## [Data excerpts]
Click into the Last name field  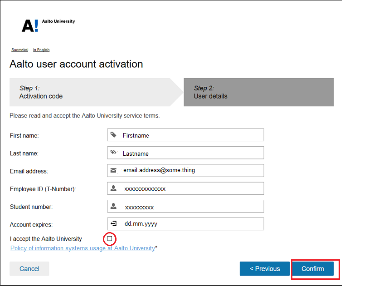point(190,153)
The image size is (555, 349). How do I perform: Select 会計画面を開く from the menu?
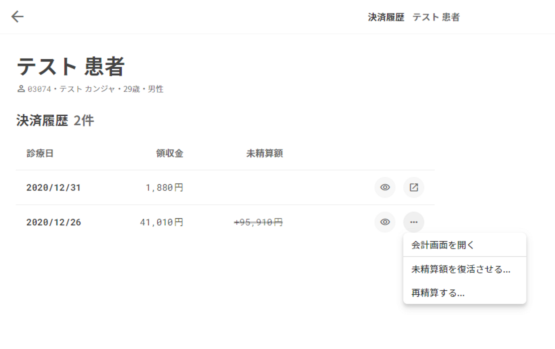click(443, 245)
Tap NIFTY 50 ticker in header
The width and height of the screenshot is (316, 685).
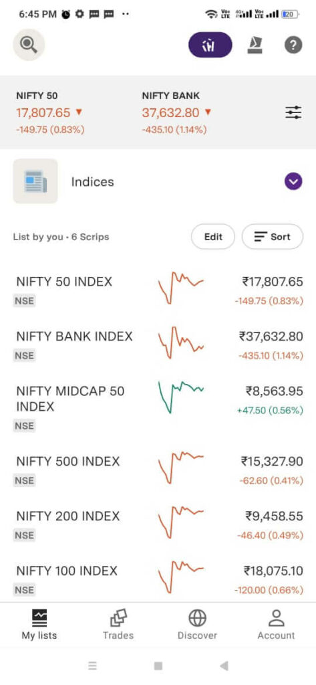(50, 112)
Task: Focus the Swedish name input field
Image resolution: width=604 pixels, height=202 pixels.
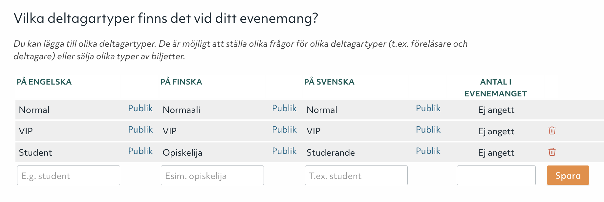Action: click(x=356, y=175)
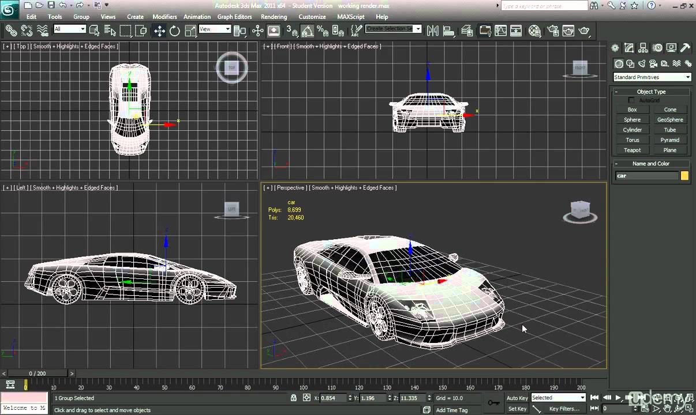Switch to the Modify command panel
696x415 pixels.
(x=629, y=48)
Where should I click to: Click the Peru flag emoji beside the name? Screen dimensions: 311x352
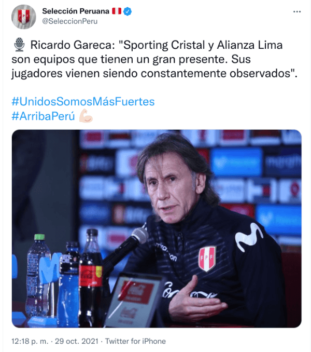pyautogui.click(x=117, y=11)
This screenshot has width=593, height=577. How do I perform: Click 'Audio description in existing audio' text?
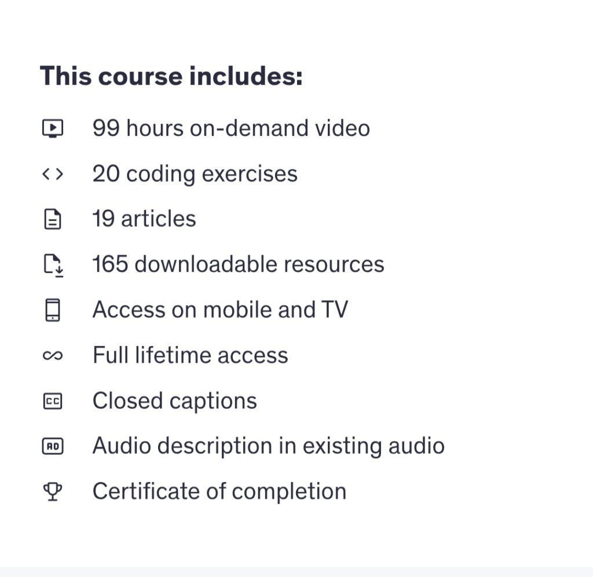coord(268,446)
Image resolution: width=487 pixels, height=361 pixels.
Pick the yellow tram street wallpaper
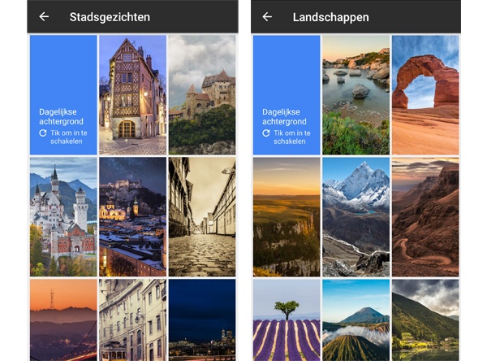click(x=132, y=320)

## [Task objective]
Format the data as a Markdown table with the columns "Row" and "Entry". Put one numbered line per row, skip blank lines, and leave out the pictures. Begin at the line that has "This screenshot has" and stop at the end of the data.

## [Correct output]
| Row | Entry |
|---|---|
| 1 | This screenshot has width=593, height=577. How do I perform: Click 'Audio description in existing audio' text? |
| 2 | coord(268,446) |
| 3 | Image resolution: width=487 pixels, height=361 pixels. |
| 4 | Pick the yellow tram street wallpaper |
| 5 | click(x=132, y=320) |